Спят родители отдельно. У них никогда не было двойной кровати. Вообще, единственная двойная кровать, какую он видел, стоит на ферме, в главной спальне, которую занимали когда-то дедушка с бабушкой. Ему двойные кровати представляются старомодными, принадлежащими временам, когда жены рожали в год по ребенку, точно овцы или свиньи. И он благодарен родителям за то, что они покончили с этим делом до того, как он начал понимать, что к чему.

Он готов поверить, что давным-давно, еще в Виктория-Уэст, до его рождения, родители любили друг дружку, поскольку любовь, судя по всему, это предварительное условие брака. В альбоме есть фотографии, которые вроде бы доказывают их любовь: на одной, к примеру, они сидят на пикнике, обнявшись. Но она наверняка закончилась годы тому назад, и он считает, что им от этого только лучше стало.

Что касается его самого, то разве яростные и гневные чувства, которые питает он к матери, как-то связаны с потными восторгами, льющимися с киноэкрана? Мать любит его, это он признает; но в том-то вся и беда, тем-то и неправильно ее отношение к нему. Любовь матери порождается прежде всего ее вечной бдительностью, готовностью наскочить на него и спасти от любой опасности. Он мог бы, если бы захотел (но никогда не захочет), расслабиться, отдаться ее заботам, опираться на нее до конца своих дней. Как раз потому, что он так уверен в ее заботливости, ему и приходится всегда быть настороже, не расслабляться, не давать ей ни единого шанса.

Он заслуживает избавления от ее выжидательного внимания. Придет время, и он добьется этого избавления, утвердит свою самостоятельность, отвергнет мать так грубо, что она, потрясенная, отпрянет и отпустит его. И все же стоит ему лишь подумать об этом мгновении, вообразить ее удивленный взгляд, ощутить ее боль, как его охватывает чувство вины. И тогда он готов сделать все, чтобы смягчить удар: успокаивать ее, обещать, что никогда ее не покинет.
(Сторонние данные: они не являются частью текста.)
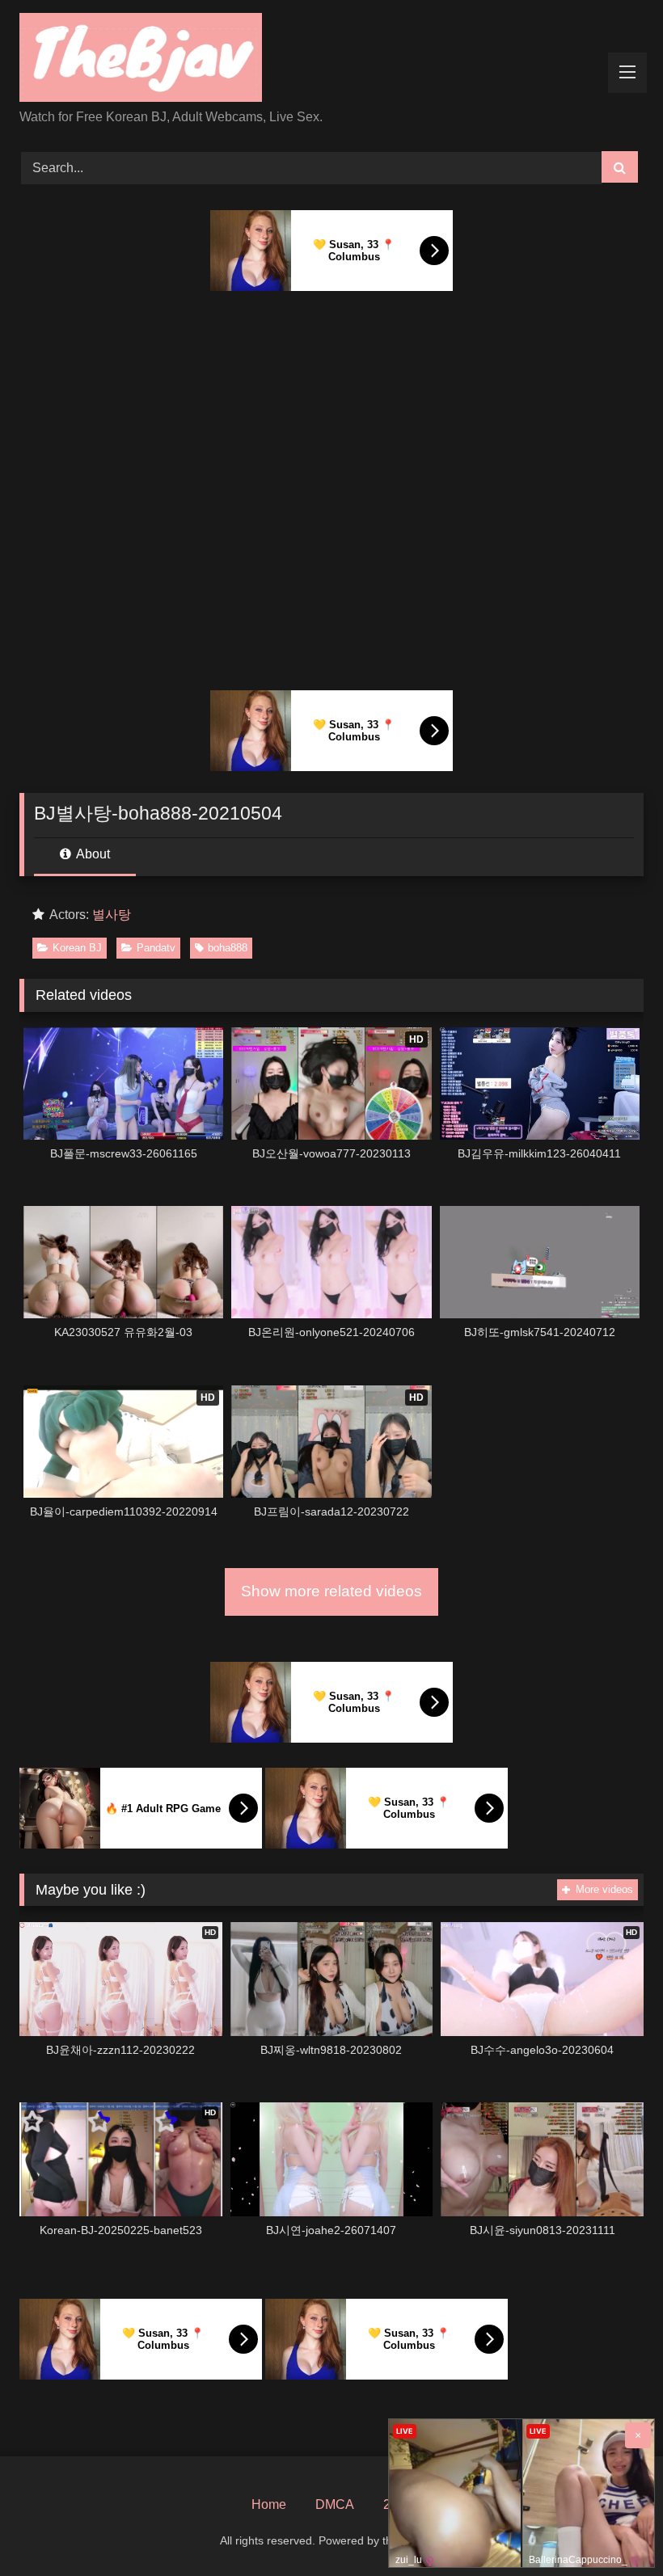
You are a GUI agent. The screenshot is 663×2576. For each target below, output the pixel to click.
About (92, 854)
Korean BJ (77, 948)
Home (268, 2504)
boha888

Ощущая боль матери, ощущая так досконально, точно он — часть ее, а она — часть его, он понимает, что сидит в западне, выбраться из которой невозможно. А кто в этом повинен? Он возлагает всю вину на мать, он злится на нее, но и стыдится одновременно своей неблагодарности. Любовь: так это и есть любовь — клетка, по которой он снует туда-сюда, туда-сюда, будто несчастный, сбившийся с толку бабуин? И что может понимать в любви невежественная, наивная тетя Энни? Да он знает о жизни в тысячу раз больше, чем она, потратившая вся свою на рукопись сумасшедшего отца. Сердце его старо, мрачно и жестко, как каменное. И это еще одна из его постыдных тайн.